Document segment:
:::
7.3.4 Disjunction Quantified Constraints

If c and d are quantified constraints, p is an open or closed maplet pattern and $v is a structural variable, then forall $v p => c or d is a (conditional) quantified constraint.

In constrast to the conjunction variables in c and d are completely independent. The individual branches can be evaluated separately:

b (f => c or d, M) = b (f => c, M) union b (f => d, M)

8 Constraints

Finally, we can build constraints. First we define that any quantified constraint is already a constraint. The validity of such constraints is defined as

exists $v p ||- M <=> b (exists $v p, M) is not empty

and if c = forall $v p then

c => d ||- M <=> b (c, M) = pi_var(c) (b (c => d, M))

In the first case a map M is valid if there is at least one binding for the variables in b. In the second case all the bindings which forall $v p has in M must also be bindings for forall $v p => d whereby the projection operator pi only filters out those parts of the tuples which are relevant for c.
:::
Source data:
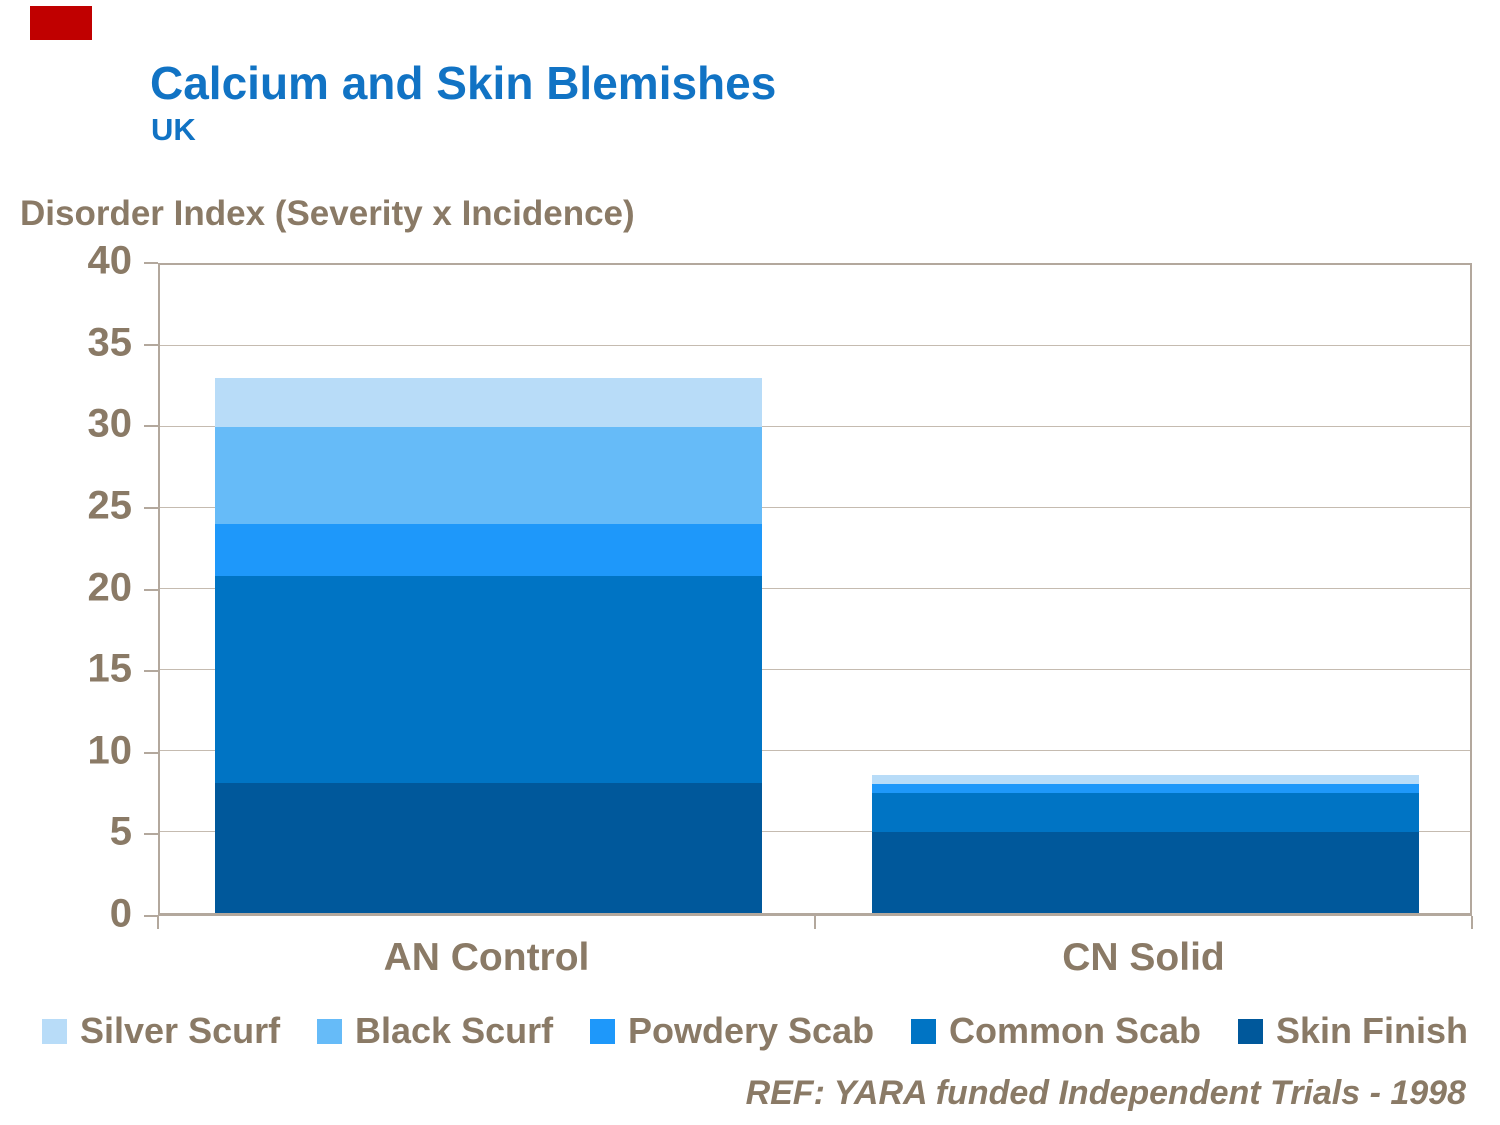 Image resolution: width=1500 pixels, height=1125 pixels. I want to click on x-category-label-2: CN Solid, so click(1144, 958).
:::
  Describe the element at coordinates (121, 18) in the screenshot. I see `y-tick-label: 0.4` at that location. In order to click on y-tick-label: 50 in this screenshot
:::
Activity list:
1. Answer these questions about the constraints excerpt:
(a) According to the section on disjunction quantified constraints, how can the individual branches be evaluated?
(b) What is the first thing the "Constraints" section defines about quantified constraints?
(c) In the first case of validity, under what condition is a map M valid?
2. Print the part of the constraints excerpt from "exists $v p ||- M" up to and including "relevant for c.".

Solved tasks:
1.
(a) The individual branches can be evaluated separately.
(b) It defines that any quantified constraint is already a constraint.
(c) A map M is valid if there is at least one binding for the variables in b.

2.
exists $v p ||- M <=> b (exists $v p, M) is not empty

and if c = forall $v p then

c => d ||- M <=> b (c, M) = pi_var(c) (b (c => d, M))

In the first case a map M is valid if there is at least one binding for the variables in b. In the second case all the bindings which forall $v p has in M must also be bindings for forall $v p => d whereby the projection operator pi only filters out those parts of the tuples which are relevant for c.